Tarea propuesta A: En el texto sobre el libro de Lovecraft, ¿qué editorial lo publicó?

Por Rodrigo Ottonello. La publicación reciente de H.P Lovecraft. La disyunción en el Ser es ocasión para conversar con su autor, el filósofo Fabián Ludueña Romandini, acerca de la literatura, el horror y la necesidad de repensar por completo al mundo.
En los trabajos de Fabián Ludueña Romandini (investigador del CONICET y docente universitario), hombres, animales, leyes, mitos y espectros configuran un teatro de ideas riguroso y exuberante en el que la filosofía es enfrentada a la tarea máxima de pensar, de manera conjunta —y contra todas las divisiones que hoy imperan—, a la política y al cosmos. Tras las publicaciones, en 2010, de La comunidad de los espectros I y, en 2012, de Más allá del principio antrópico, la aparición reciente de su último libro, consagrado a H.P. Lovecraft y publicado por la novel editorial Hecho Atómico, ofrece una nueva e inquietante puerta de entrada para conocer algunos de los aspectos centrales de esta obra en progreso que, podemos aventurar, se encuentra entre las más originales y conmovedoras de la filosofía actual.
-H.P. Lovecraft. La disyunción en el Ser es un libro de filosofía que se dedica a pensar, antes que a partir de otros filósofos, a partir de los relatos fantásticos y de horror de un escritor muchas veces ignorado por la propia literatura. Más allá de la importancia de Lovecraft para tu propio trabajo, ¿podrías comentar un poco tu afirmación según la cual “en toda época verdaderamente filosófica podrá detectarse una tensión entre la filosofía y la literatura”?

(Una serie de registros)
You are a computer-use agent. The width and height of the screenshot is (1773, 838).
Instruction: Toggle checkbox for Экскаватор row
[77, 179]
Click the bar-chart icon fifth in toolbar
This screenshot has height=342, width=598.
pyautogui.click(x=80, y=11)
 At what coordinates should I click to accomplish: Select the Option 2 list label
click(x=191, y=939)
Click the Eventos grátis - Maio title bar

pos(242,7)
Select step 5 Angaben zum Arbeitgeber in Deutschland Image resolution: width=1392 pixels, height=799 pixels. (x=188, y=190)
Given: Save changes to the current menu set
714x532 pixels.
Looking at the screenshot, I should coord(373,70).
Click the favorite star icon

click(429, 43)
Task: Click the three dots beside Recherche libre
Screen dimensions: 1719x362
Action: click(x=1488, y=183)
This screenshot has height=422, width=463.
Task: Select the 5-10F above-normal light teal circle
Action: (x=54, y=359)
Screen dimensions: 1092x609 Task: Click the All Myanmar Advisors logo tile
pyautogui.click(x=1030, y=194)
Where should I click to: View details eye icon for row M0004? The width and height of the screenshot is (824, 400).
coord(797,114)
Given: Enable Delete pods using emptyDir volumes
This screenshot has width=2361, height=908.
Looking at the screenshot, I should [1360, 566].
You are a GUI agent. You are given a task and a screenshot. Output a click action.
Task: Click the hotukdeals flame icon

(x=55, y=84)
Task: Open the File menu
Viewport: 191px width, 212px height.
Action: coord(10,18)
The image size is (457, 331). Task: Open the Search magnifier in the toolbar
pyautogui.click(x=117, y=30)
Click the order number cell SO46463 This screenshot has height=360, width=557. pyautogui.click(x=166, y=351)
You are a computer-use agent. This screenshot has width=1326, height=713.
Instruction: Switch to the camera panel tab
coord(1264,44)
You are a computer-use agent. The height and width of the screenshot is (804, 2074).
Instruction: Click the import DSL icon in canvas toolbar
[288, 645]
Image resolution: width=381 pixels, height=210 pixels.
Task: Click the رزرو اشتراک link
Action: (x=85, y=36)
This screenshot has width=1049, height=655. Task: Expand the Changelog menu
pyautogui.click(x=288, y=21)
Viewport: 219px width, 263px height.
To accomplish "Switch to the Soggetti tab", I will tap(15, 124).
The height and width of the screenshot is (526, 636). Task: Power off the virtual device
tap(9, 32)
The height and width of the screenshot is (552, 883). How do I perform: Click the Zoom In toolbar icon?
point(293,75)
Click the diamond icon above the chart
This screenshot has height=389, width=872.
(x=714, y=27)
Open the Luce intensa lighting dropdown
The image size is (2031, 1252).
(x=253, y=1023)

Tarea propuesta B: Copia los registros sin cambiar nada, empezando por la línea que contiene "This screenshot has width=1049, height=655." y siguiendo hasta el final de los registros, ambas puntas incluidas.

Respuesta A: La editorial Hecho Atómico.

Respuesta B:
This screenshot has width=1049, height=655. Task: Expand the Changelog menu
pyautogui.click(x=288, y=21)
Viewport: 219px width, 263px height.
To accomplish "Switch to the Soggetti tab", I will tap(15, 124).
The height and width of the screenshot is (526, 636). Task: Power off the virtual device
tap(9, 32)
The height and width of the screenshot is (552, 883). How do I perform: Click the Zoom In toolbar icon?
point(293,75)
Click the diamond icon above the chart
This screenshot has height=389, width=872.
(x=714, y=27)
Open the Luce intensa lighting dropdown
The image size is (2031, 1252).
(x=253, y=1023)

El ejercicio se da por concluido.